THOMAS: The timing was the main reason there was no public offering. The company was ready to do an IPO, but almost 50 percent of our business has been in Europe, and Wall Street was really afraid that Europe was going to fall in the ocean — you had the bailout, Greece, lots of noise. We felt some pressure to do it because our private equity firm had been in the company about 10 years and were looking to move on. We also wanted to renegotiate our long-term debt, which was coming due in ’14. We knew the market was rocky, but we were gathering advice and information from several banks that forecasted market improvement. At the time, the strength of the Fender brand coupled with an improving market showed positive signs. However, Facebook went public and we all know how that played out. It wasn’t the right timing, so in the ninth hour we pulled it.
Q: What did you do as an alternative?
THOMAS: As an alternative, later in 2012, we found TPG Growth as a partner, and between them and one of the guys on our board, his company, we took out our private equity. TPG and Bill McGlashan, who is a partner there, sees the world kind of like I do, and TPG really sees the opportunity for Fender to be a big lifestyle branding company. They owned Ducati at one point. They’ve owned J.Crew. They’ve owned some other big brands, and they’ve done a great job. When we sat down and brainstormed what can this brand be, there were really no boundaries.
Q: Did that deal give you capital to invest?
THOMAS: Yes, we did in fact renegotiate the debt. It gave us some dry powder. It gives us the opportunity to look at acquisitions. It gives us a chance to look at strategic growth in various categories where we may not be, opportunities to look at the world with a bigger lens.
Q: How has revenue grown since you arrived?

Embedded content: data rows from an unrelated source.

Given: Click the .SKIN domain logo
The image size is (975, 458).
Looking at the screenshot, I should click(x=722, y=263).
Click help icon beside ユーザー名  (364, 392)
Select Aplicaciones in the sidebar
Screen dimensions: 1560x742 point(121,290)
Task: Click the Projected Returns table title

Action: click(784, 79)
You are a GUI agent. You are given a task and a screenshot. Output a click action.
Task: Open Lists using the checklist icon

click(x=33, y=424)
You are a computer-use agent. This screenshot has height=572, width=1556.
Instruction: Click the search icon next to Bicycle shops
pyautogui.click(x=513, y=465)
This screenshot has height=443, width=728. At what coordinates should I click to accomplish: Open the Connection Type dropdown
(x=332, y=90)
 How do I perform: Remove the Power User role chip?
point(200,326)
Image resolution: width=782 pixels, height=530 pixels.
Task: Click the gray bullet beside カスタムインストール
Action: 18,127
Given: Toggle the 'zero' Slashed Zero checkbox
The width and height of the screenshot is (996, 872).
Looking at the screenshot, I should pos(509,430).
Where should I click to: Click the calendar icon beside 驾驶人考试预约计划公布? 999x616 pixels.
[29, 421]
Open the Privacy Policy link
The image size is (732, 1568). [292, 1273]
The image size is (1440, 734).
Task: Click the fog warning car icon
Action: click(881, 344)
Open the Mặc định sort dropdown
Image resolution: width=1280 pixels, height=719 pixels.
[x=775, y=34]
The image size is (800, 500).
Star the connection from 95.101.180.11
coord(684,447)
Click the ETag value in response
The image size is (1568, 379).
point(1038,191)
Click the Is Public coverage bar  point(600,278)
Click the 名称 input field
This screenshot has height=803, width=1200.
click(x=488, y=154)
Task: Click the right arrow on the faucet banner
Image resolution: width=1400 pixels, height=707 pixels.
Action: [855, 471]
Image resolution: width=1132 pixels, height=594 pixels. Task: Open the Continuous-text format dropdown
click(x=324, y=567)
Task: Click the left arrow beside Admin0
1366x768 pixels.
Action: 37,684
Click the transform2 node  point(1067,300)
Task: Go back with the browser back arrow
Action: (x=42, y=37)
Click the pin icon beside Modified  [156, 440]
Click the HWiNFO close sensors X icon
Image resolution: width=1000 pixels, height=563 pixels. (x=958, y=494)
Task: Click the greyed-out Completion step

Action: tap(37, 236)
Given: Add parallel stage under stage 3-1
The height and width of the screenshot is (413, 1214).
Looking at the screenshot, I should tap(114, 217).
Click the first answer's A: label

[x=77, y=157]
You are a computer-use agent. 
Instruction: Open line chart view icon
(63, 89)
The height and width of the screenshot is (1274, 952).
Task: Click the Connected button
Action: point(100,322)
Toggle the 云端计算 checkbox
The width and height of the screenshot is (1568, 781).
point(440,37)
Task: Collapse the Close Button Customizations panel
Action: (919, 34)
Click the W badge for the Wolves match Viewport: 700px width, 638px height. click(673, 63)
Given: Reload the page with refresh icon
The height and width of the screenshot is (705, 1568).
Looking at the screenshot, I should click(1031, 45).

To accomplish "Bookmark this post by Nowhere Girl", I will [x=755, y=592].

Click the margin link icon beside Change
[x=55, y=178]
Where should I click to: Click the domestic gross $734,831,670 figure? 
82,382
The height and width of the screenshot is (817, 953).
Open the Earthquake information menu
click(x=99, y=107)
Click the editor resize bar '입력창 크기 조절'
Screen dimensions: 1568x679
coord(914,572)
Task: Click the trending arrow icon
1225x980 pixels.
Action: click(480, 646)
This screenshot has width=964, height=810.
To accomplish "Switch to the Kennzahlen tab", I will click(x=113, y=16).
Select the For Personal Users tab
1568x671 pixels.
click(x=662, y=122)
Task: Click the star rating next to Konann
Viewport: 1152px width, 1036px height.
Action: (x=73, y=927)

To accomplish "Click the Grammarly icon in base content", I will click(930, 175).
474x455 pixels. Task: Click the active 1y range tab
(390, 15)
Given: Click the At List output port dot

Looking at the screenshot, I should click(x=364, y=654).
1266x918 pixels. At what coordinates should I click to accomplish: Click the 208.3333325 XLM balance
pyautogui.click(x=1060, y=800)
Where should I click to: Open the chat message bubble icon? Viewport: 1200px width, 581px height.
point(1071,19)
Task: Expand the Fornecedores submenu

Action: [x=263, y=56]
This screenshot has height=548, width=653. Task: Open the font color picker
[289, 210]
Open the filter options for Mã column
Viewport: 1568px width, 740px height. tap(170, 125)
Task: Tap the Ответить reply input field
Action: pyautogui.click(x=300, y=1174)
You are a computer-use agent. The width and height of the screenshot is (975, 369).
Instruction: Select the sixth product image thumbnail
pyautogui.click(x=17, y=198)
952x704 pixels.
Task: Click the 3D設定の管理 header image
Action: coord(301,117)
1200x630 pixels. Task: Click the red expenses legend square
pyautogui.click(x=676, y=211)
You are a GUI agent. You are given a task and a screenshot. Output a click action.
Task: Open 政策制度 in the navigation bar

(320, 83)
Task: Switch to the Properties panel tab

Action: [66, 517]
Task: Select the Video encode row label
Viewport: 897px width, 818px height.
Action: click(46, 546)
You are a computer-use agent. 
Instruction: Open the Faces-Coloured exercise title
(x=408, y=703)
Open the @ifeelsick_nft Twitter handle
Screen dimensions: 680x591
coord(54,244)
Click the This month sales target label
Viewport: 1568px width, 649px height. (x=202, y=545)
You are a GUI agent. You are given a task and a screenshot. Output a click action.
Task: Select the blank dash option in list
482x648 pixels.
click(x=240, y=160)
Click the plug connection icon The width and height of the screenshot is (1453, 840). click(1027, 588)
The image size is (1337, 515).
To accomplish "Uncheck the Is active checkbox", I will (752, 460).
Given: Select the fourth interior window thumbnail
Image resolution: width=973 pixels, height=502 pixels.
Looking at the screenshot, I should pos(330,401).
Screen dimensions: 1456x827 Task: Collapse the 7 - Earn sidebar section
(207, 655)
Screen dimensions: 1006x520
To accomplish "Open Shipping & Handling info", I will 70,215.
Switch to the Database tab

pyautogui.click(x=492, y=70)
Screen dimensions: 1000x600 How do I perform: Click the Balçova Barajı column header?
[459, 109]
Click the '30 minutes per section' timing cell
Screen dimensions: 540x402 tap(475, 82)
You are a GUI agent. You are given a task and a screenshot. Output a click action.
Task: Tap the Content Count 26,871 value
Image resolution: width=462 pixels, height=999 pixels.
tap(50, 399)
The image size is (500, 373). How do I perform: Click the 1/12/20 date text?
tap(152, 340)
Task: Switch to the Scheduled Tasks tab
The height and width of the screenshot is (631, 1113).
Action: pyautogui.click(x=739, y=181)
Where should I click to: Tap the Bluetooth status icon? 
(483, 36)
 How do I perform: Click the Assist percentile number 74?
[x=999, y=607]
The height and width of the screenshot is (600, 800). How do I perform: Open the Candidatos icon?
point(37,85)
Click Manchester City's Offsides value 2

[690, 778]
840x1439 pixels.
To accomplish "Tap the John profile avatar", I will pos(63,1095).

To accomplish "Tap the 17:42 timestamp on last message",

THOMAS: Our growth has not been high on the top line. We’re in a recession. The dealer channels are just trying to get through this economy. So our revenues have been pretty stable, but really low single-digit growth in the last couple of years. I would tell you that in our business, that’s good growth right now, because a lot of companies that we compete with have been on a decline for the last several years. Everybody’s still waiting for this thing to be over with, and it’s not over. There’s still high unemployment. But I do expect with all that we’ve done, we’ll come out of this with a big tailwind. A lot of competitors in business tend to batten down the hatch and just try to ride it out. I tend to be opportunistic.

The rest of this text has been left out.